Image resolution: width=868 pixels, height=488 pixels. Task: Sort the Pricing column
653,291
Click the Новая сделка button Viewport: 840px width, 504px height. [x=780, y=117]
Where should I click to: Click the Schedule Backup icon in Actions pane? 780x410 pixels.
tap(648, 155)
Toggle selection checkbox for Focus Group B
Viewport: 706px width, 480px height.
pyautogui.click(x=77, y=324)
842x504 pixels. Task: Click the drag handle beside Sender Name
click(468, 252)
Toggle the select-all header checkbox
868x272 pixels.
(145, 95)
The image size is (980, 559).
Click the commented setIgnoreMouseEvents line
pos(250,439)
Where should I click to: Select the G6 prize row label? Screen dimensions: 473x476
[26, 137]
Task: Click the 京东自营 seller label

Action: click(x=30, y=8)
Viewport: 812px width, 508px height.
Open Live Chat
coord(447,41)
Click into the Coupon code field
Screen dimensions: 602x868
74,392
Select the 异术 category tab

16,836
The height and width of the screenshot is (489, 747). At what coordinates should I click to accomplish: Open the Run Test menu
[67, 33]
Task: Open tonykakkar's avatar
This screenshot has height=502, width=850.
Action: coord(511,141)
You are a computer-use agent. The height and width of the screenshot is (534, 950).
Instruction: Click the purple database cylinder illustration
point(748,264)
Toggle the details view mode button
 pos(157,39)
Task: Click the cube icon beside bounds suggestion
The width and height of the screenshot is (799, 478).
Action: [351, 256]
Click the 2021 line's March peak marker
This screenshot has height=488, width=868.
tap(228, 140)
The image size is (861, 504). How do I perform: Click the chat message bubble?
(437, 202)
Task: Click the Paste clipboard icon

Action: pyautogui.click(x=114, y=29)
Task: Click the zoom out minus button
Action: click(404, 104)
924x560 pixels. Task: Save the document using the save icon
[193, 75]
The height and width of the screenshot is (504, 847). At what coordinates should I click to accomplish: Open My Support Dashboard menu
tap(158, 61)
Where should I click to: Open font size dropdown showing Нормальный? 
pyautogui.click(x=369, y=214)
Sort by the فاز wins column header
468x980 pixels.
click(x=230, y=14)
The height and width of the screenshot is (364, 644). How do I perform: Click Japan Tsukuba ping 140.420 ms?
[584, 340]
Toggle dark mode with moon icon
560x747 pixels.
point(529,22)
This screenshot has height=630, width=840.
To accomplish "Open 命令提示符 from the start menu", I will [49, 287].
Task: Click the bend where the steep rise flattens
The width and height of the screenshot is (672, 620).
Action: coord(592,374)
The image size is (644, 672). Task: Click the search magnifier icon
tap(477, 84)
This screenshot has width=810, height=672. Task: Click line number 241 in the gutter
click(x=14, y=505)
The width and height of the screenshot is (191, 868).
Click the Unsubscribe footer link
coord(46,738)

────

TASK OBJECTIVE
In the entries above, find the line holding "Task: Click the Paste clipboard icon" and the line holding "Sort by the فاز wins column header"; print both of them and every line between, exactly, and nothing else.

ANSWER BOX
Task: Click the Paste clipboard icon

Action: pyautogui.click(x=114, y=29)
Task: Click the zoom out minus button
Action: click(404, 104)
924x560 pixels. Task: Save the document using the save icon
[193, 75]
The height and width of the screenshot is (504, 847). At what coordinates should I click to accomplish: Open My Support Dashboard menu
tap(158, 61)
Where should I click to: Open font size dropdown showing Нормальный? 
pyautogui.click(x=369, y=214)
Sort by the فاز wins column header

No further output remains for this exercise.